<<<<

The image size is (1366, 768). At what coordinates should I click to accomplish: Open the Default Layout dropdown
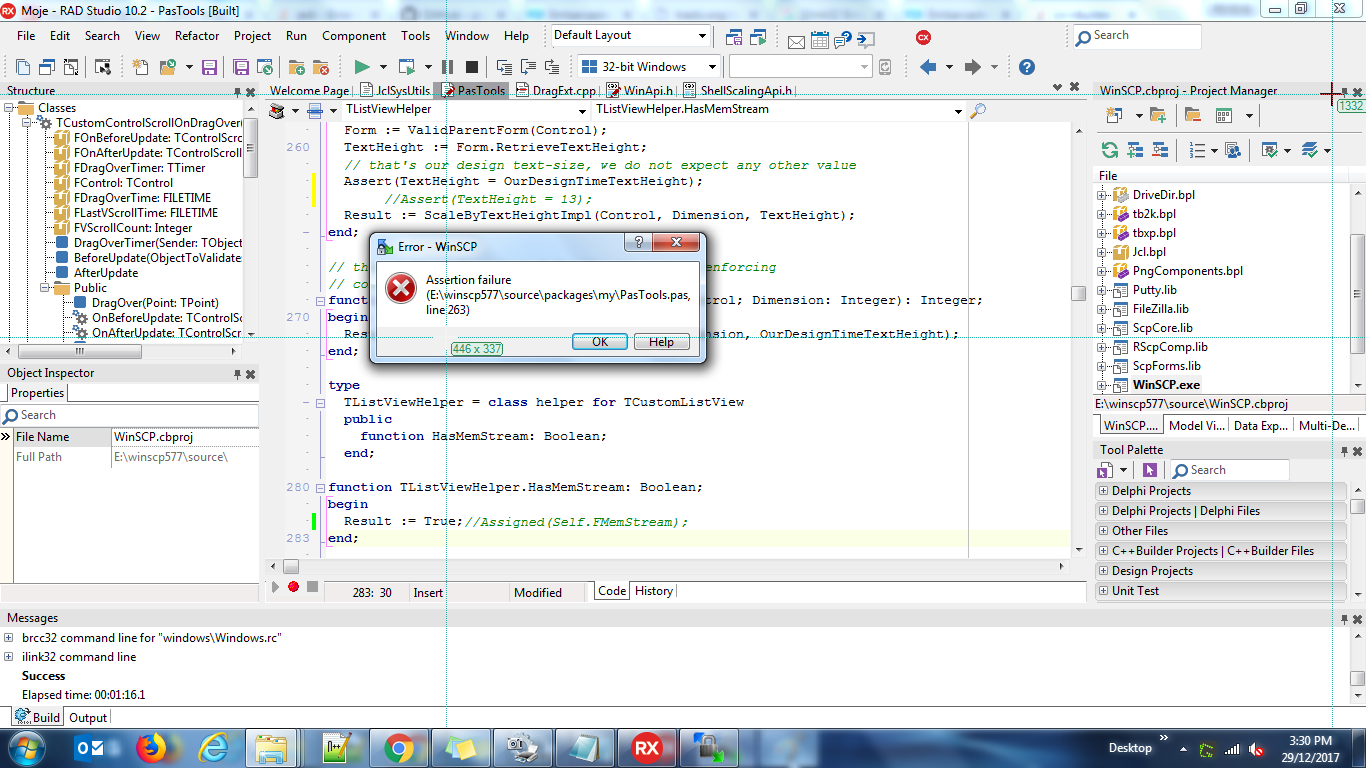tap(703, 35)
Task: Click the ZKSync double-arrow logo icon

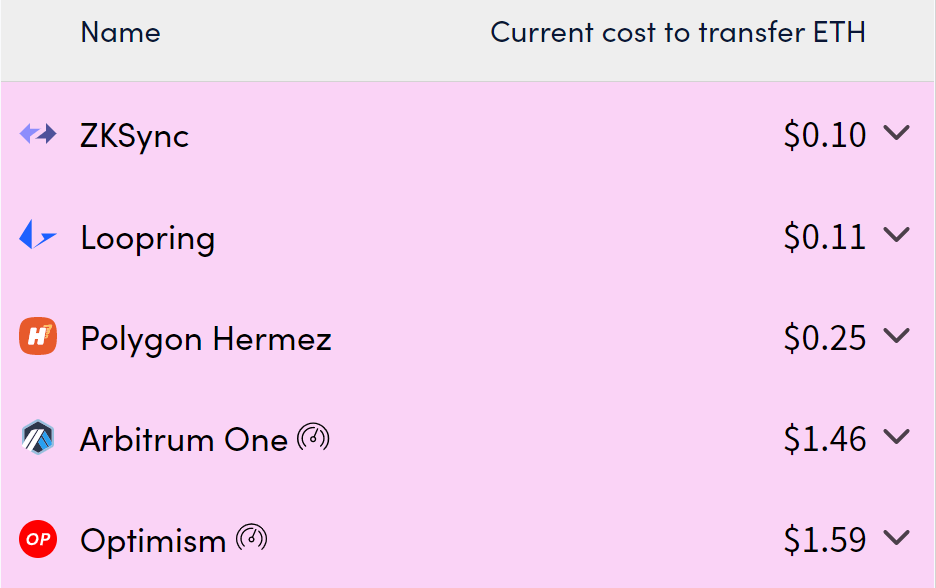Action: [38, 134]
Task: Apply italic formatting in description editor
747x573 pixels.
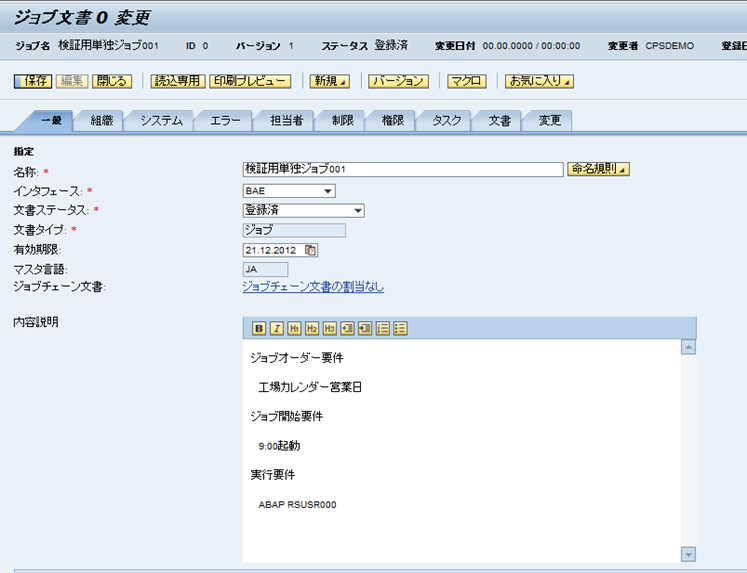Action: (276, 327)
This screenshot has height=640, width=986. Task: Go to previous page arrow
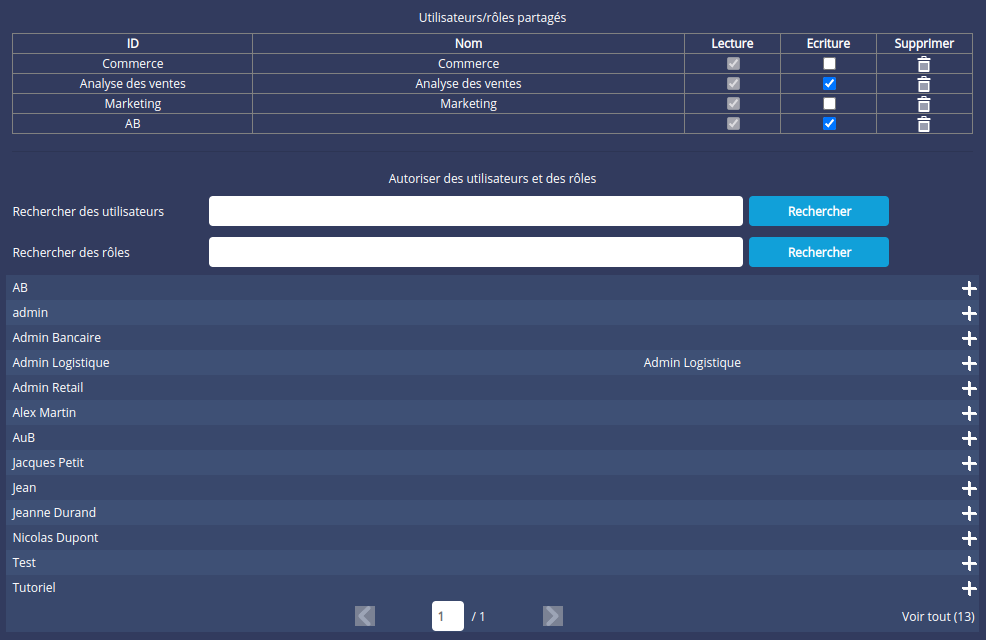pyautogui.click(x=365, y=616)
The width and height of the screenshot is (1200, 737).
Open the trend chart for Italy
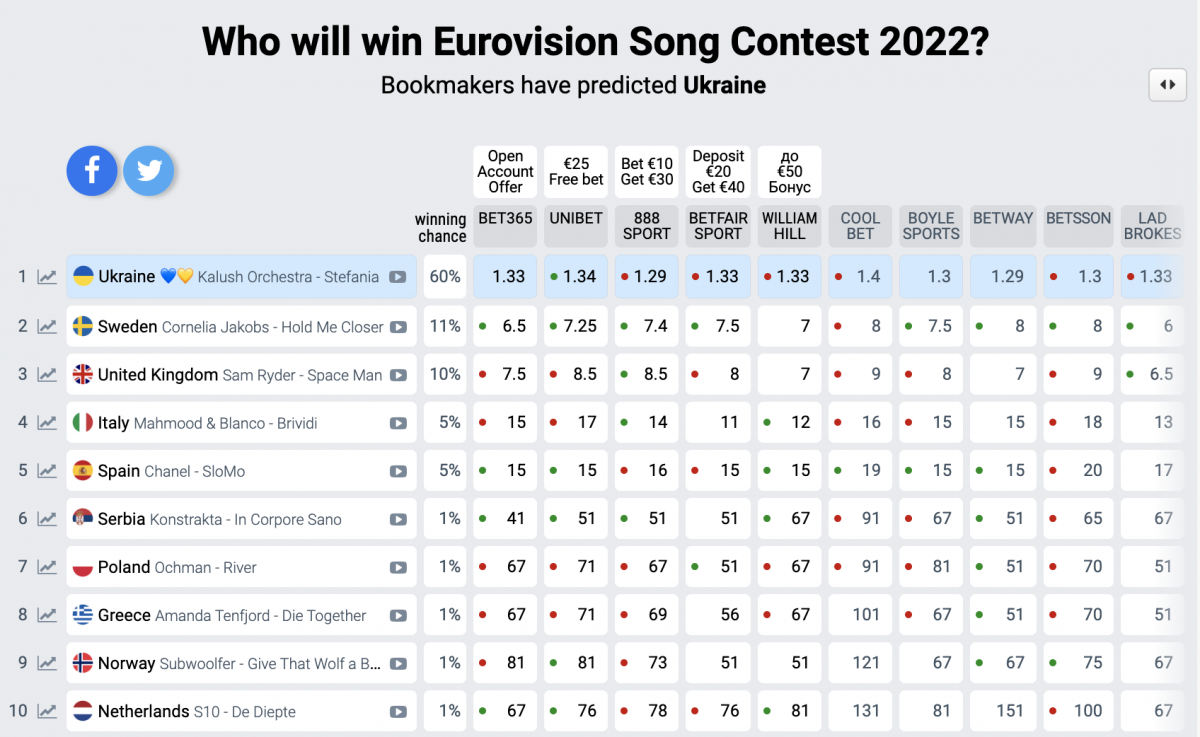click(47, 423)
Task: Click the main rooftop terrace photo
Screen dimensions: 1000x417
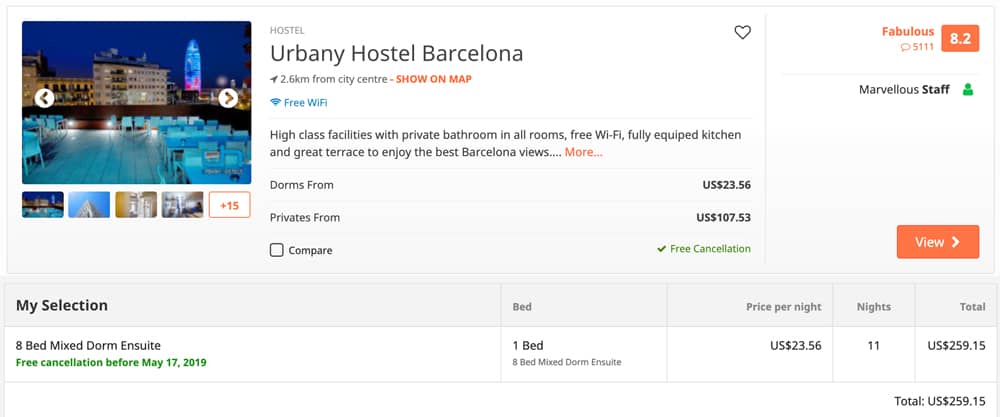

>>>>

→ TASK TO COMPLETE
Skip the pictures, then write out every entry exactly.

→ RESPONSE
The image size is (1366, 768). At what coordinates should I click to accomplish: Open the Default Layout dropdown
tap(703, 35)
Task: Click the ZKSync double-arrow logo icon

Action: [38, 134]
Task: Apply italic formatting in description editor
747x573 pixels.
Action: (276, 327)
This screenshot has height=640, width=986. Task: Go to previous page arrow
pyautogui.click(x=365, y=616)
The width and height of the screenshot is (1200, 737).
Open the trend chart for Italy
click(47, 423)
Task: Click the main rooftop terrace photo
Screen dimensions: 1000x417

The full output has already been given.